Wealthy Irish investors throw their weight behind London-Irish rugby
Investment promised to return club, whose playing fortunes are in the doldrums, to the top
From left: David Fitzgerald, Philip Cusack and Michael Crossan are part of the consortium which has taken a majority stake in London Irish’s parent company.
Five years ago, London-Irish came within a hair’s breadth of glory when they fell to Stade Toulousian in the semi-final of the Heineken Cup. Today, they are second from the bottom of the Aviva Premiership.
Now, a majority stake in the club’s parent company, London Irish Holdings, has been bought by a group of London-based Irish businessmen, including the founder of the waste-recycling firm, Powerday, Mick Crossan. London-born Crossan’s ties to the club go back to the early 1980s: “The first game was against Leicester. They lost, but the place was buzzing. I thought, ‘What are they like if they win?’,” he said yesterday.
To now, London-Irish has been owned by 850 shareholders, though majority control – the shares bought by the consortium – was held by just a few.
For now, the consortium, which includes businessmen, Philip Cusack and David Fitzgerald, owns 52 per cent, but an offer under Takeover Panel rules is to be made to the remaining shareholders.
London-Irish is loss-making. In fact, it has lost money in every year since rugby went professional, Fitzgerald told The Irish Times yesterday. “We are doing this as an investment, yes. But it is about passion, too. It is a bit of both,” said Cusack, MD of Cusack Tool Supplies and a club supporter since 1989.
The ambitions are three-fold, including a determination to improve the club’s Aviva Premiership rankings, with a return to being one of the top four clubs in England. In addition, Crossan, particularly, is intent on restoring the club’s player academy to its former glory – one that was so successful that Chelsea FC came to learn lessons. “The academy isn’t what it was a few years ago,” Crossan said, sitting in the club-house in Sunbury in south-west London that has been sold. The sale of the Sunbury grounds for housing was completed in the summer, while the new training grounds and clubhouse at Hazelwood a couple of miles away will open next summer.
London-Irish’s games are played at the Madejski Stadium in Reading, which has attracted supporters from the Thames Valley, but turned off some of those based in London. The club is contracted to stay in Reading until 2025/26: “It is possible to succeed with a Reading base. We’re getting 9,000 crowds. Most other Premiership teams would be happy with that,” said Fitzgerald.

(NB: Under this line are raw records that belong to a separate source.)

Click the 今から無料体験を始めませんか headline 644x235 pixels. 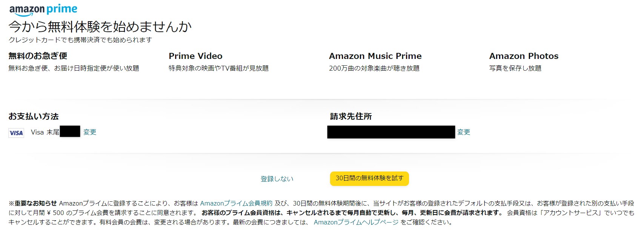100,27
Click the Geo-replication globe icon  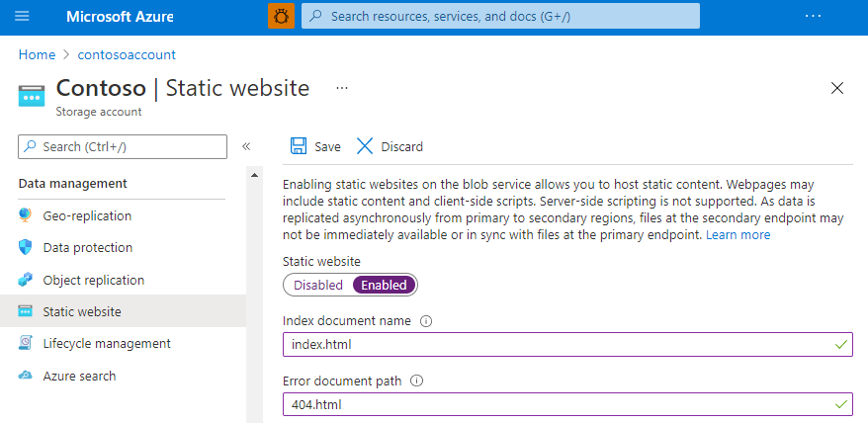coord(26,215)
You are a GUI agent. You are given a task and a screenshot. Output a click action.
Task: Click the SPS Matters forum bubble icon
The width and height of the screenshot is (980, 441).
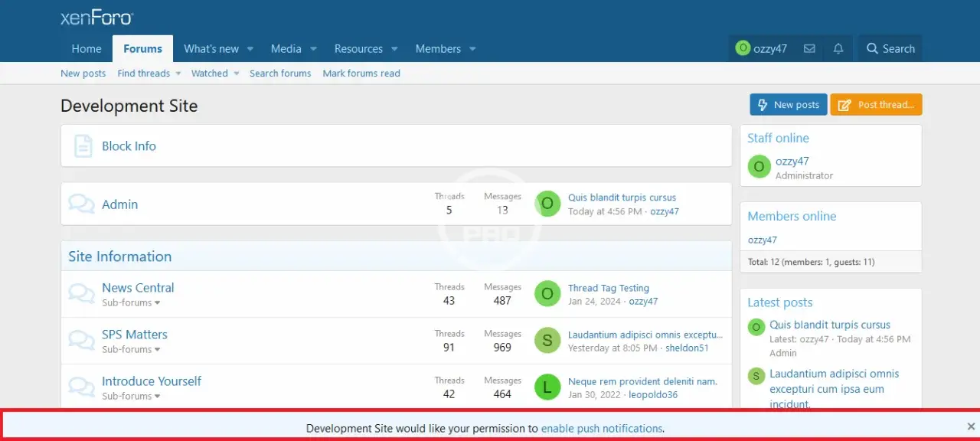point(81,341)
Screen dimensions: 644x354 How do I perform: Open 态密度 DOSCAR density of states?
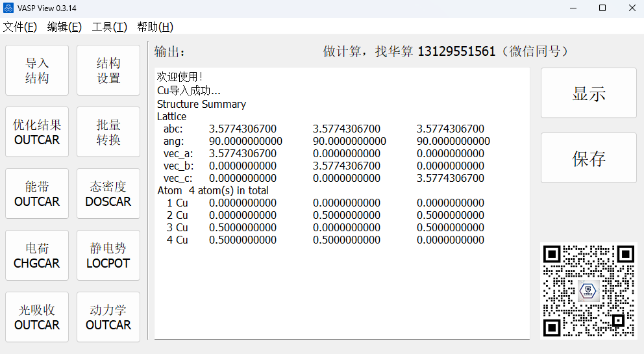tap(108, 194)
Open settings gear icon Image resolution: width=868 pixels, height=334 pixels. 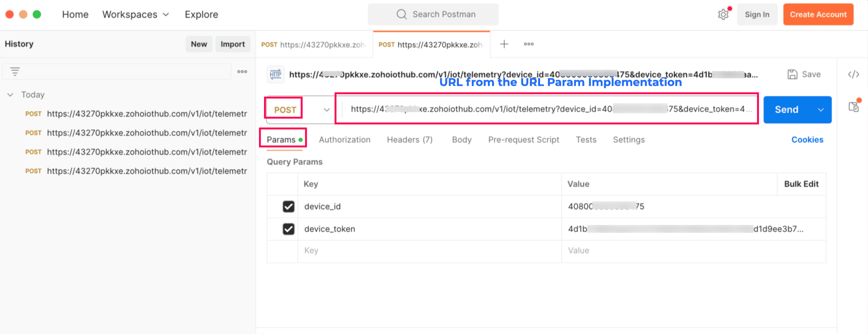(723, 14)
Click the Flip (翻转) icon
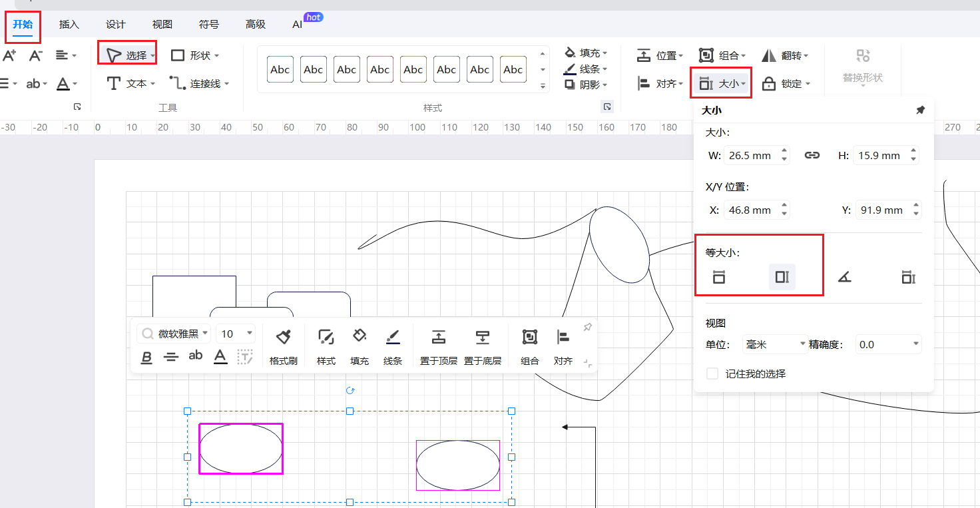Viewport: 980px width, 508px height. tap(769, 56)
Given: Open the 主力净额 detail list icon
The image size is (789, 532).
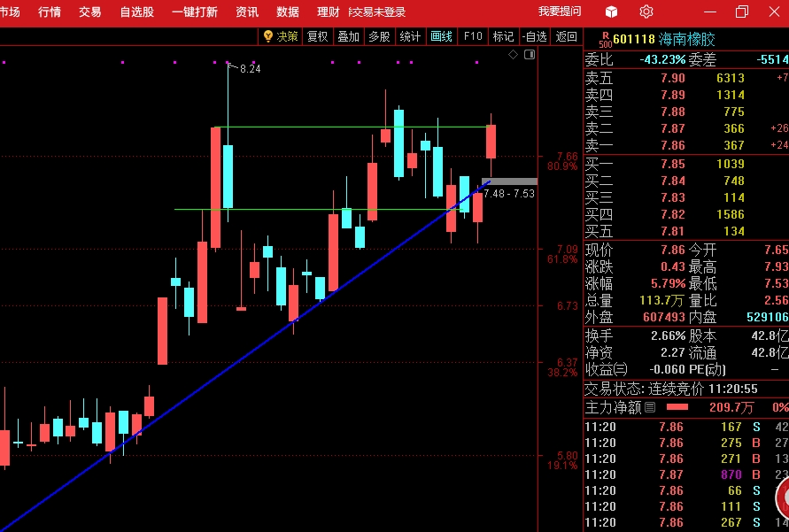Looking at the screenshot, I should [x=650, y=407].
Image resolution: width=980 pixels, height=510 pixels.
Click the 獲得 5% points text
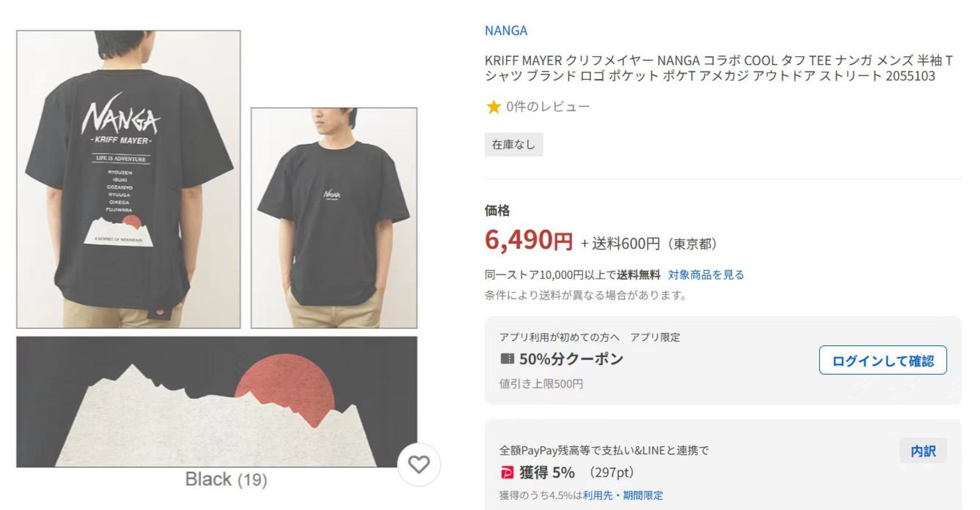coord(547,472)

However, the lack of a stadium is a handicap, limiting revenues: “Close to half of the Premiership teams are profitable – those that are own their stadiums, Northampton, Leicester,” he goes on.
The decision to buy the club comes against the declaration by English clubs that they will not play in next year’s Heineken Cup, unhappy about commercial and broadcasting rights. A departure by the English, with nothing to replace the Heineken Cup leaves London-Irish and other clubs with eight “free” weekends – a nightmarish prospect for both coaches and accountants. For now, the new majority shareholders are satisfied that the confrontation will be brought to an end, even if the route to that conclusion is so far not clear.
In the 1990s, the club became home to Irish players unhappy with the length of time it took the Irish Rugby Football Union to opt for professionalism – which still impacts on some relationships. But the mistakes made then on players’ wages will not be repeated, says Fitzgerald, who, amongst other things, advises the Abu Dhabi royal family on investments. Over the last five years, wages for Premiership players in Britain have jumped by “nearly half”, he said: “There has been undoubted pressure.”
The pressure for the best-quality talent is heightened by the deep pockets enjoyed by well-funded French clubs: “We can’t compete with that, and we are not going to do so,” he went on.